Que fait-on des temples du vaincu ?
A Rome, au début du 4e siècle, plusieurs religions coexistent. Il n’y a donc pas de problème pour que le christianisme s’implante, pour autant que la nouvelle religion observe les obligations politiques de rigueur. Mais il va y avoir concurrence, à l’intérieur de l’Empire romain, entre le christianisme et la religion de Mithra, avec de vraies campagnes de propagande contre cette dernière, accusée de cultes maléfiques et sanglants. Les temples des lieux de culte de Mithra seront détruits.
"On se pose toujours les mêmes questions pour toutes les fins de religions : que fait-on des temples du vaincu, de ses prêtres, de sa langue, de ses objets liturgiques, de ses croyances et de ses prières ? Il est intéressant de voir sur le temps long qu’il y a des réponses communes", observe Anne Morelli.
Colonialisme et religion
Les colonisations ont provoqué la disparition des cultes des pays colonisés. Au Mexique, par exemple, colonisé par les Espagnols au 16e siècle, le christianisme s'installe dès le début. Une fin de la religion amérindienne est imposée de l’extérieur, avec violence. Pas de quartier pour les prêtres, les temples, les croyances, tout doit être éradiqué. C’est une conquête spirituelle.

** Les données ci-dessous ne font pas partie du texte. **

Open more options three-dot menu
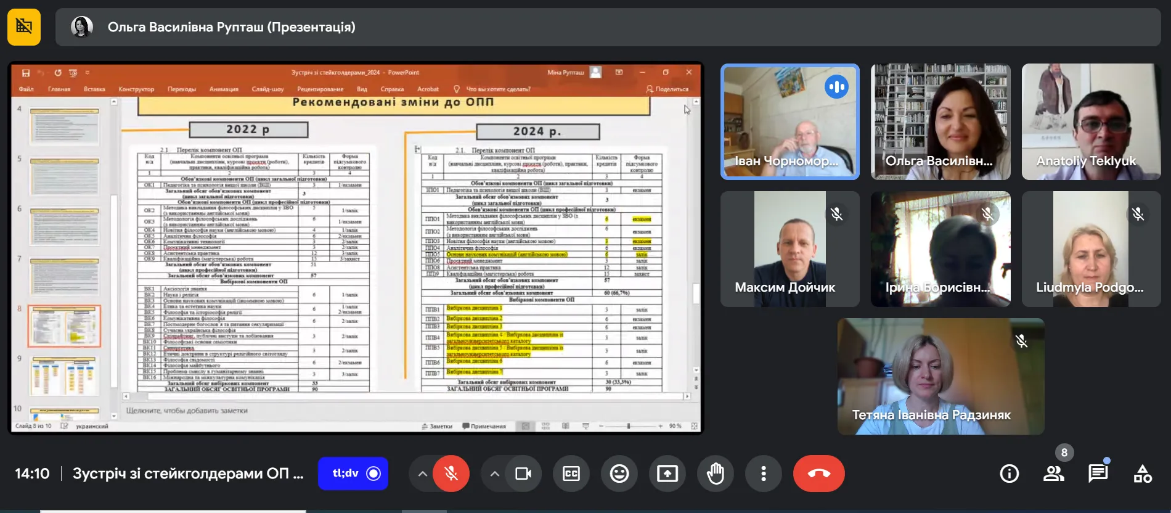The height and width of the screenshot is (513, 1171). [x=764, y=474]
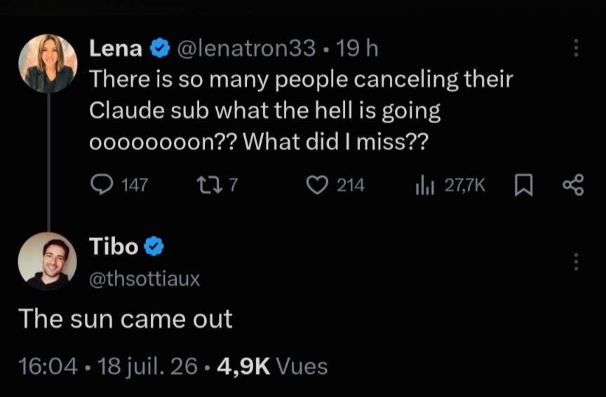This screenshot has width=606, height=397.
Task: Open Lena's profile picture
Action: (48, 63)
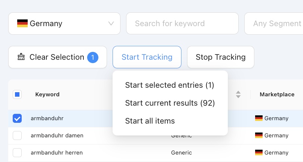Choose Start current results (92)
The image size is (303, 162).
[170, 103]
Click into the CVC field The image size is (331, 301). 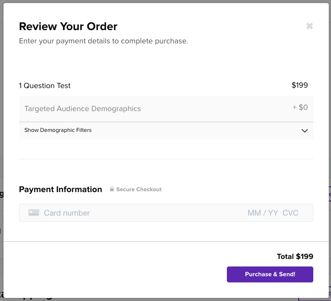point(291,213)
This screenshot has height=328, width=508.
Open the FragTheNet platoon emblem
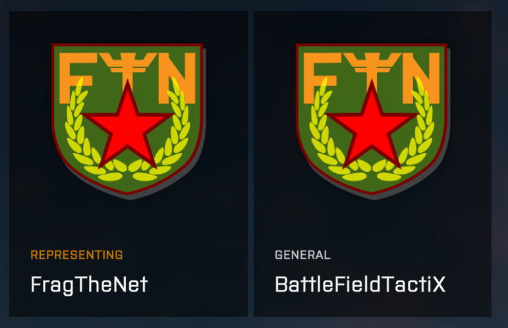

Les colons sont convaincus de faire une bonne action en convertissant les autochtones, en les menant vers la 'vraie' religion. Ils confortent ainsi les visées colonialistes des pouvoirs politiques. Pour détruire les religions en place, ils vont détruire les idoles, vont pratiquer le baptême forcé. Les colonisés vont changer de religion sous la pression physique, mais aussi pour avoir les faveurs de l’occupant et obtenir un poste plus intéressant.
Les églises chrétiennes se sont la plupart du temps installées sur des temples païens, que la population avait l’habitude de fréquenter. On a simplement changé le dieu qui habitait ce temple.
Mais les mêmes questions se posent : que sont devenus ces prêtres qui n’ont sans doute pas été exterminés jusqu’au dernier, que sont devenues ces croyances, qui se retrouvent encore dans un certain nombre de pratiques ? Quelle est la résistance face à l’éradication d’une religion, de la part des prêtres et des fidèles ? Le succès de cette éradication de la religion amérindienne semble en effet mitigé. Les fidèles, sous un christianisme extérieur, ont continué à pratiquer leur religion intérieure.